You're copletely free to ignore me, I'mnot completely sure I'm rght.
good answer! err... im not sure, i'll edit the header to say this anyway, im going back (to uni) for one month end of this month, maybe wait a month..? what would you do?
What has waiting done for you? What could change in the time that you aren't able to meet her? If you're letting it up to chance to make her decide something in your favour, you're3 making a very hazardous guess.

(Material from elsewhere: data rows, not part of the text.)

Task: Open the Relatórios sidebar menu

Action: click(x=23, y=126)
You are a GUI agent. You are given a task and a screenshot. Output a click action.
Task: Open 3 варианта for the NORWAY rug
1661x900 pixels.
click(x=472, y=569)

If you told her in the coming month how you feel, and she responds conflicted, it will be wise to give room to think, but be available for talking. Like, say, going to uni for a month. If she appears uninterested, nothing lost. If she appears willing, well then, buy everyone on this thread a beer, and we'll celebrate.
 

HotFezz8

New member
Nov 1, 2009
1,139
0
0
Latinidiot said:
Like, say, going to uni for a month. If she appears uninterested, nothing lost. If she appears willing, well then, buy everyone on this thread a beer, and we'll celebrate.
love this, particulary the last sentence. lol to you sir.